Index No. 401917/13 Appeal No. 13825 Case No. 2020-04579

[*1]Shalaine Y. Jones, Plaintiff-Appellant,

v

FEGS-WeCARE/Human Resources, NYC, Defendant-Respondent.




Shalaine Y. Jones, appellant pro se.

Aaronson Rappaport Feinstein & Deutsch, LLP, New York (Steven C. Mandell of counsel), for respondent.



Order, Supreme Court, New York County (J. Machelle Sweeting, J.), entered October 23, 2020, which granted defendant's motion to dismiss the complaint with prejudice, unanimously affirmed, without costs.

The complaint was properly dismissed based on plaintiff's failure to comply with a prior court order dated April 23, 2019, which had directed her to answer questions about the period from August 2012 to the present (see Orner v Mount Sinai Hosp., 305 AD2d 307, 309 [1st Dept 2003]).
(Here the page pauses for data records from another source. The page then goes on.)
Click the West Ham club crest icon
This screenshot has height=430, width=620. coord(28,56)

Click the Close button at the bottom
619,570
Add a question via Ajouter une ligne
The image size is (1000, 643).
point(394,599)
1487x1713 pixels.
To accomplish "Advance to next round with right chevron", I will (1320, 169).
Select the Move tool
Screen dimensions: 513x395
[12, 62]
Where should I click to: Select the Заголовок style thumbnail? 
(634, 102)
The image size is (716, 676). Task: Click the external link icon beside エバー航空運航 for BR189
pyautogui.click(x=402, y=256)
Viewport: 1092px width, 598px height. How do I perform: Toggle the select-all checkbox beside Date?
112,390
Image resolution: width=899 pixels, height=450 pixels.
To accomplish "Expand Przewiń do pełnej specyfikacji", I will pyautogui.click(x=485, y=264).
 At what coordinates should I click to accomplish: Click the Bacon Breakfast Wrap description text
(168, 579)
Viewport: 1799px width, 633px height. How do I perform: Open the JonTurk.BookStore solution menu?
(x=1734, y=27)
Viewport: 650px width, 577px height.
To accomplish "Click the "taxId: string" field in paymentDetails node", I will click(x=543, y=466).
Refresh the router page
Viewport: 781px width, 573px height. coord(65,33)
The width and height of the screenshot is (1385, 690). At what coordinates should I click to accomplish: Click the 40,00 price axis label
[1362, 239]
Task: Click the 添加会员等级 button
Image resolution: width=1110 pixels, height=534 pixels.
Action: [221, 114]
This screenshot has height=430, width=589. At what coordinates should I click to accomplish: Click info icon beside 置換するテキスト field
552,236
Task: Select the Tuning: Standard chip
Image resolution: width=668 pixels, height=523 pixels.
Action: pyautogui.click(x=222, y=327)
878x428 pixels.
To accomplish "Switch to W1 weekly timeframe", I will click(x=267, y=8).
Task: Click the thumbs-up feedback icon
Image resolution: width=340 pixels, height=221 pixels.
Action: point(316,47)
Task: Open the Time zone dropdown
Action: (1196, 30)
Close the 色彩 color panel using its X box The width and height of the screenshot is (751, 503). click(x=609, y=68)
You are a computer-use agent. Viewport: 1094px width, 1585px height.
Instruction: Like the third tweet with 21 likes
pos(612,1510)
Contrary to plaintiff's contention, records exchanged during discovery may be used at, and are proper topics of questioning during, examinations before trial. The fact that some documents may be inadmissible at trial does not restrict use of those documents at examinations before trial (see Slapo v Winthrop Univ. Hosp., 186 AD3d 1281, 1288 [2d Dept 2020]).

There is no dispute that during her continued examination before trial in October 2019, plaintiff knowingly and willfully failed to comply the court's directive that she answer questions within the timeframe of August 2012 to present (see Forbes v New York City Tr. Auth., 88 AD3d 546, 547 [1st Dept 2011]; Henderson-Jones v City of New York, 87 AD3d 498, 504 [1st Dept 2011]). Plaintiff's disagreement with the April 2019 order was not a reasonable excuse for her failure to comply with its directives (see Anderson & Anderson LLP-Guangzhou v North Am. Foreign Trading Corp., 165 AD3d 511, 512 [1st Dept 2018]; Reidel v Ryder TRS, Inc., 13 AD3d 170, 171 [1st Dept 2004]).

THIS CONSTITUTES THE DECISION AND ORDER OF THE SUPREME COURT, APPELLATE DIVISION, FIRST DEPARTMENT.